Whatever her personal stance, Clinton has clearly now made a choice to stand by marriage equality. But she’s hardly an unflinching gay rights champion. And how she deals with criticism on this front will be interesting — even if it has no immediate effect on her polling, as Friedersdorf suspects. A Slate article suggests that the reason she hasn’t yet fully taken responsibility for her developing approach comes down to “baggage and egos” — an abundance of things in the past to apologize for, and little desire to dredge them all back up. But as Slate points out, other politicians (like Joe Biden) have energetically embraced the gay marriage project in a much more convincing manner. Clinton, it seems, will need to find a strong narrative for the change of heart and stick to it fervently if she’s to emerge looking good.
And yet, in a bleak playing field, surrounded by Republicans and unconvincing potential Democratic challengers, it seems unlikely that this will crucially damage Clinton’s campaign. Barney Frank, retired congressman, author (recently) of Frank: A Life in Politics from the Great Society to Same-Sex Marriage, and generally considered America's most prominent gay politician, clearly has not been put off.
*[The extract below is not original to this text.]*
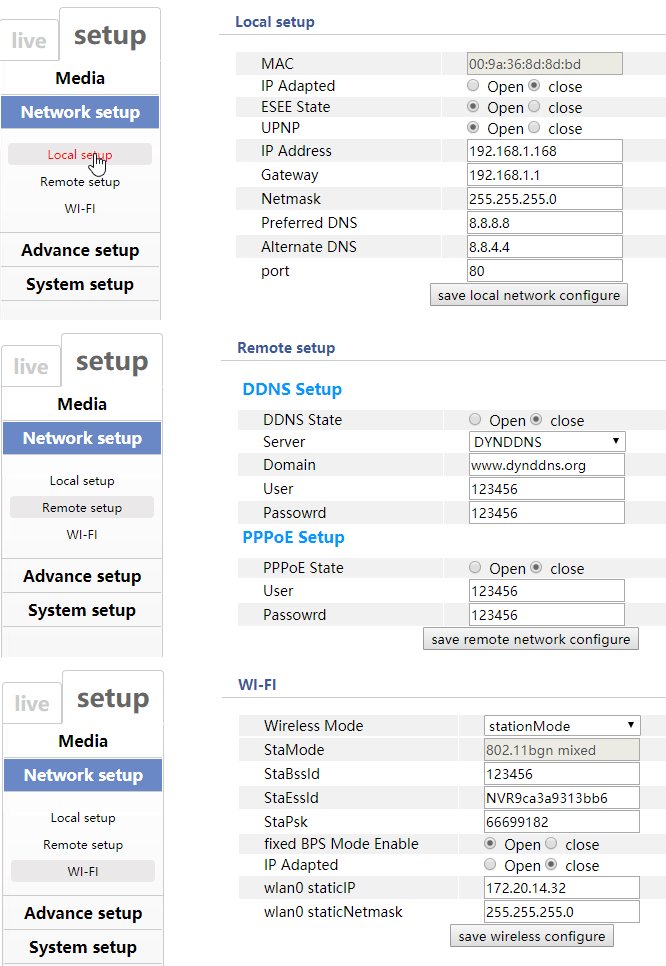Click the save wireless configure button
Frank enthusiastically endorsed Clinton’s run Sunday, while suggesting that Republicans were behind on the gay marriage issue.
Jonathan Capehart, writing last year post-NPR scandal, suggested that in fact Clinton’s record on the issue was nothing to be ashamed of. “In fact,” he wrote:
Her shifting positions reflect the personal evolution millions of Americans have made and continue to make with incredible speed on marriage equality. They just don’t have to do it in the crucible of presidential politics or live on the radio.
But presidential candidates do have to sound plausible and dependable, and they have to do it multiple times a day, to satisfy the nation and the world. It would be in Clinton’s best interests, one suspects, to speak on the matter herself — not via a campaign lackey — frankly and without obfuscation. In doing so, she might turn a political weakness into a strength.